VALÈNCIA.- El reloj de la parroquia de San Miguel Arcángel marca las diez de la mañana y en la calle Mayor los comerciantes terminan de instalar los últimos puestos del mercadillo de los martes. Justo a tiempo para quienes salen del supermercado y, cargados con la bolsa de la compra, conversan amigablemente mirando los artículos. De lejos, se escucha la risa de unos niños y el barrer de una señora que limpia las hojas de la calle, quizá venidas de esas montañas que enclavan a la localidad de Barx, a pocos kilómetros de Gandia. Un pueblo que no se ubicaría en el mapa de no ser porque Ricard Camarena nació y se crio aquí.
Una quietud que se rompe cuando el chef baja del coche y, ante la sorpresa de verle en un día de diario, muchos le saludan. Llega tarde y con el estrés de València pero en cuestión de segundos se sume a la calma de Barx. Está en casa, y se nota. Un saludo exprés y entra al supermercado Ivars para buscar a su hermano Guillermo, hoy al frente del negocio familiar. En su juventud, Ricard echó una mano a sus padres los fines de semana y algún verano —o como él dice «más bien incordié»— y recuerda que era habitual comer en la trastienda para atender a la clientela que pudiera llegar.

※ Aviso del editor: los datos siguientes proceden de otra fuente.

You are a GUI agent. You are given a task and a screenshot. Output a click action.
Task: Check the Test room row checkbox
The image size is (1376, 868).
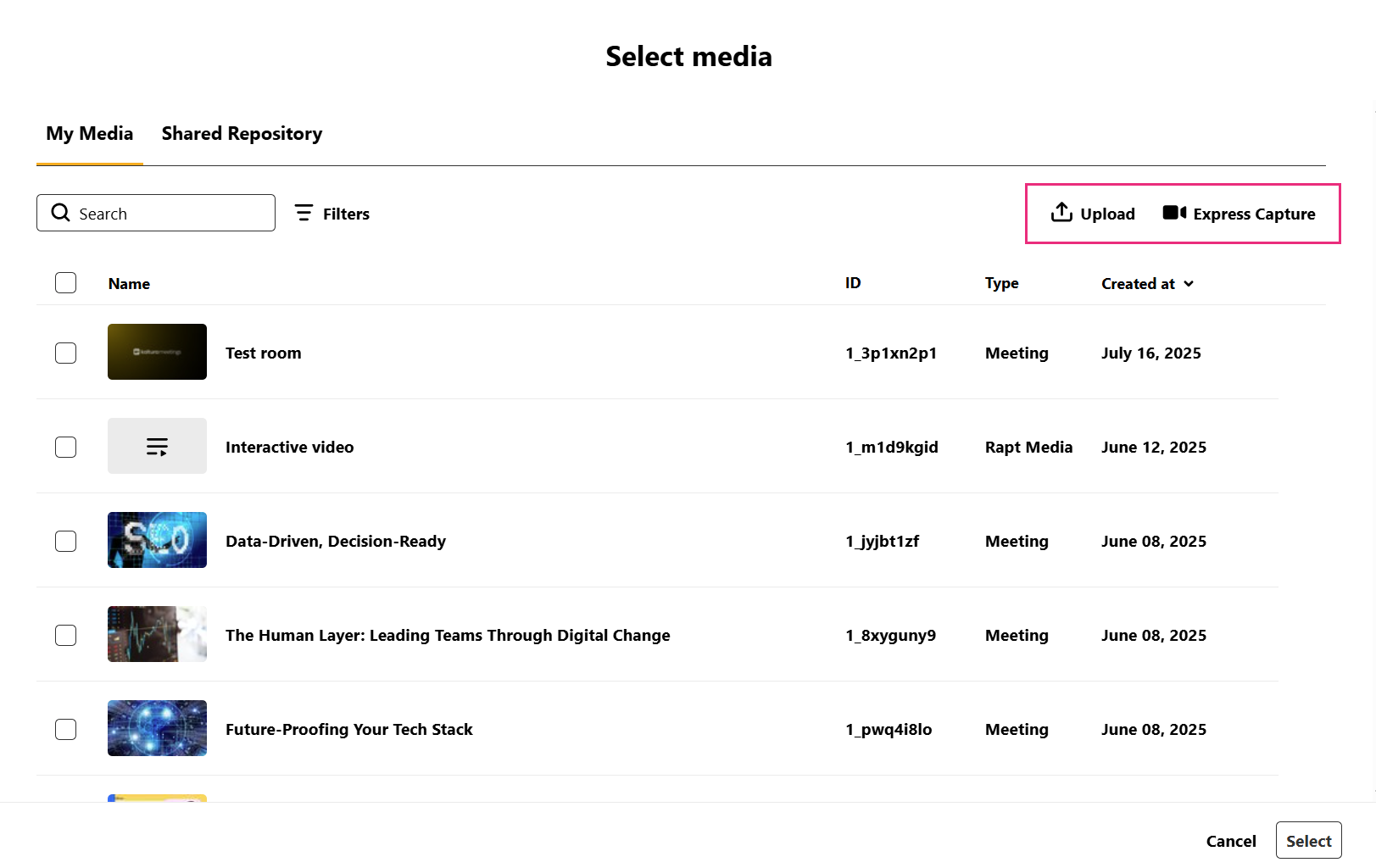(65, 353)
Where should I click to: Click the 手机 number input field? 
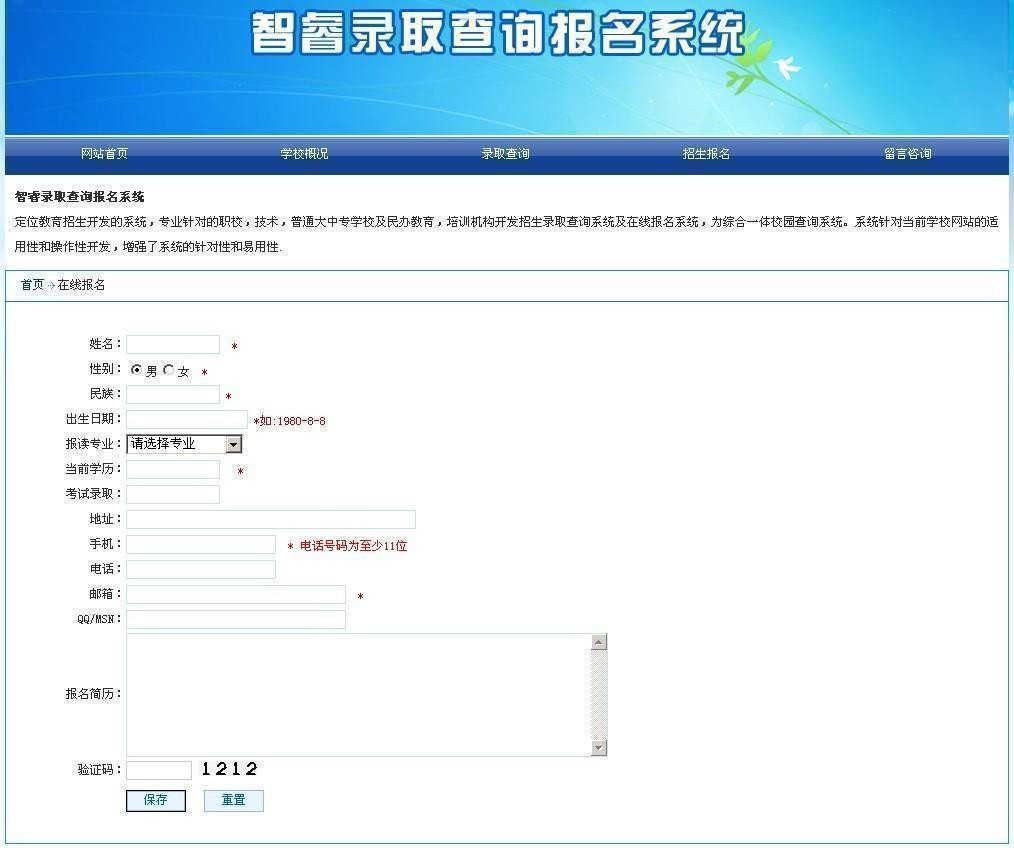201,545
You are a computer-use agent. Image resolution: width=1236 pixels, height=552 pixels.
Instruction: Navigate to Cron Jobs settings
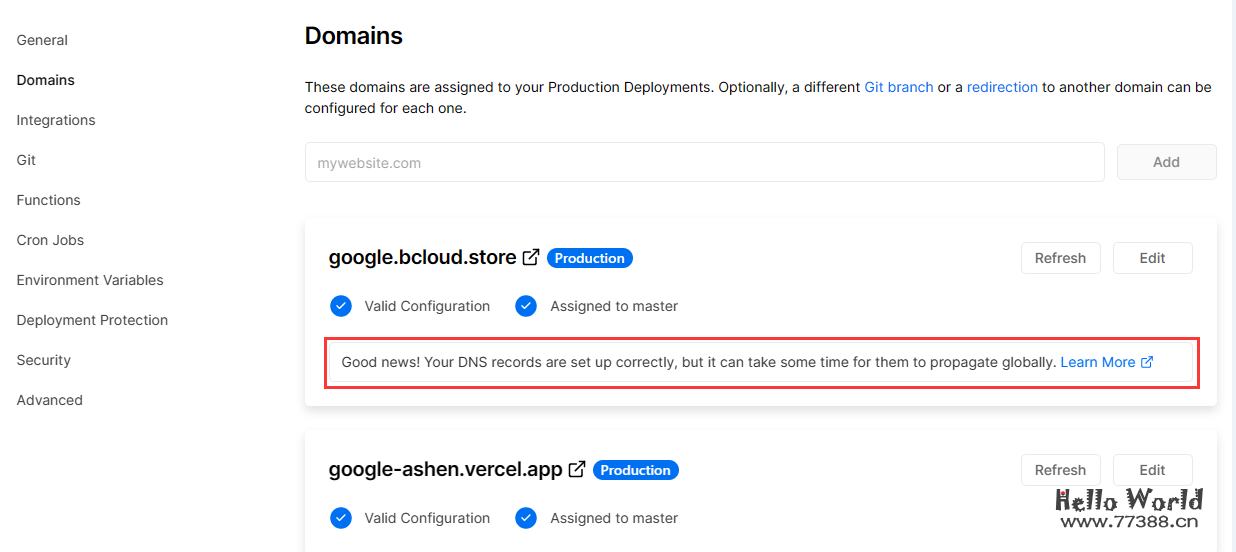(x=50, y=240)
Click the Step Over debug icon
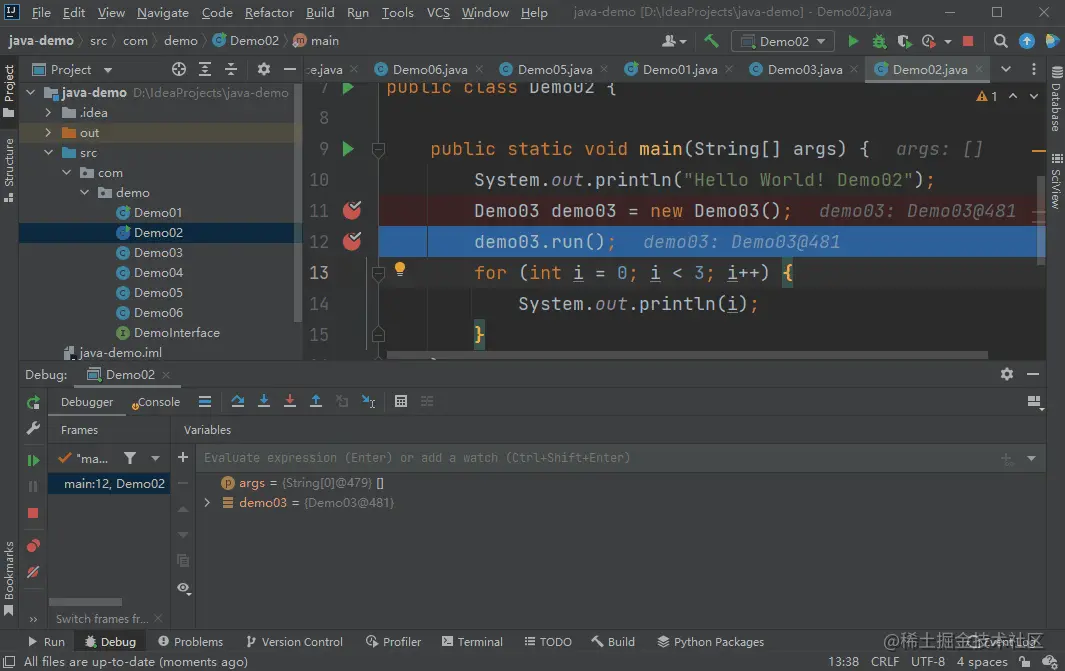This screenshot has width=1065, height=671. [x=238, y=401]
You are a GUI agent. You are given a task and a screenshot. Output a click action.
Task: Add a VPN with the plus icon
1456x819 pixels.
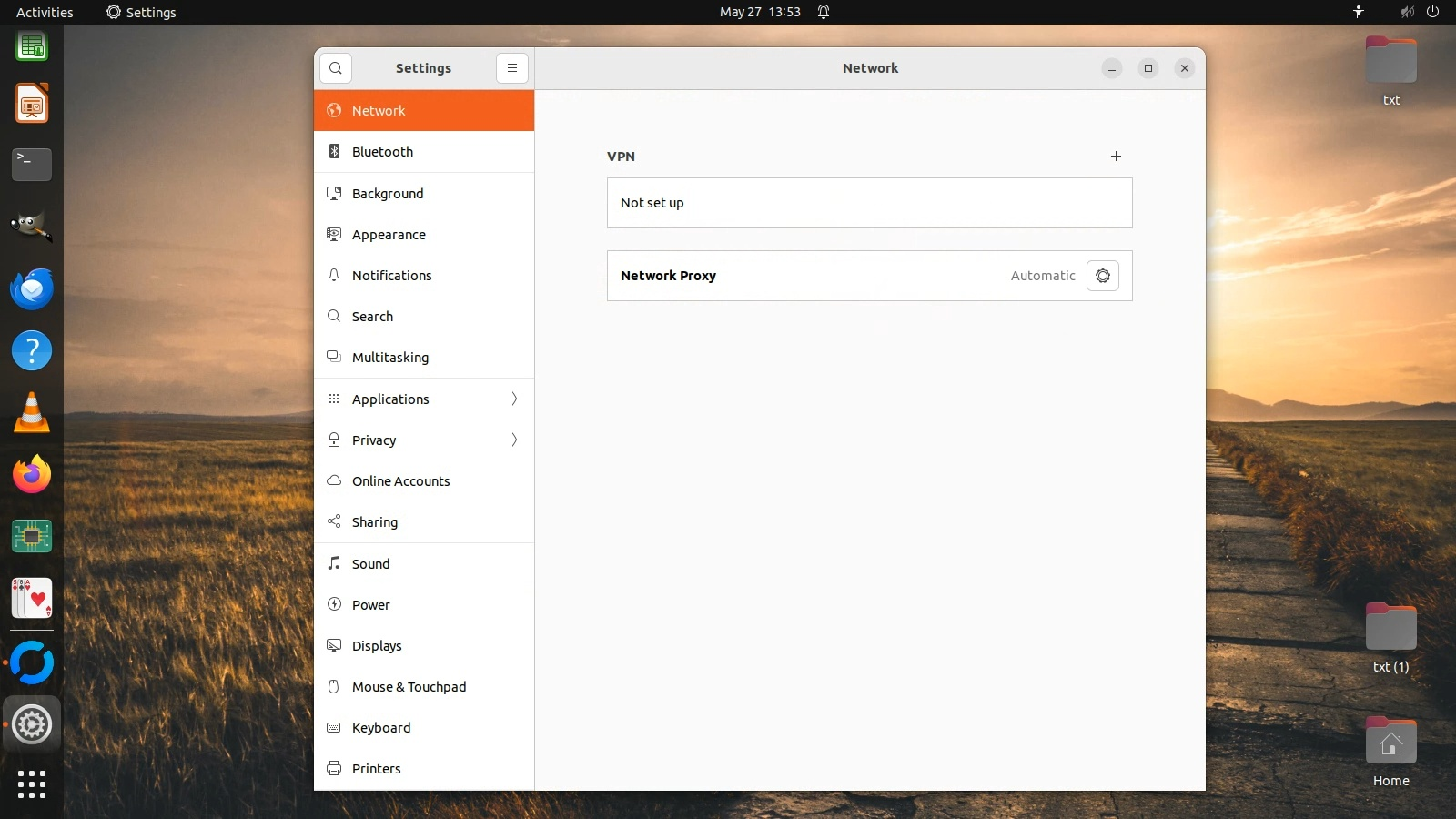pos(1116,157)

Mucho antes, de bien pequeño, se marchaba al alba con su abuelo a comprar al mercado de abastos de Gandia, en la plaza del Prado. Como ahora, las verduras no podían faltar en la mesa.
Ricard vivía en el carrer de la Creu de Barx y durante muchos años amenizó al pueblo con las melodías que salían desde su ventana. No sonaba como Nini Maynard Ferguson o Conte Candoli pero tocaba como trompetista en diferentes bandas de música y charangas, con las que se recorrió media Comunitat Valenciana. Se ganó la vida como picapedrero, haciendo revestimientos de casas de piedra a la antigua usanza, con maza y martillo. Ganaba bastante dinero pero no era feliz, así que decidió cambiar la pala por recetas y las composiciones musicales por gastronómicas. Tanto que su trompeta acumula polvo desde hace más de diez años.
No tenía familia en el sector, algo que Ricard agradece porque «sufres una parte del oficio que no siempre es la más agradecida, que es la de las ausencias». De hecho, hubiese sido un freno para decidirse por este mundillo. Solo hace falta verle en el huerto con su padre, Ricardo, para apreciar el vínculo que tienen. En una alegre conversación, Ricard prueba un pepinillo todavía en flor y, en la casa del patriarca, le coge un poco de hierbabuena para una nueva receta que tiene en mente. Su mente siempre está activa.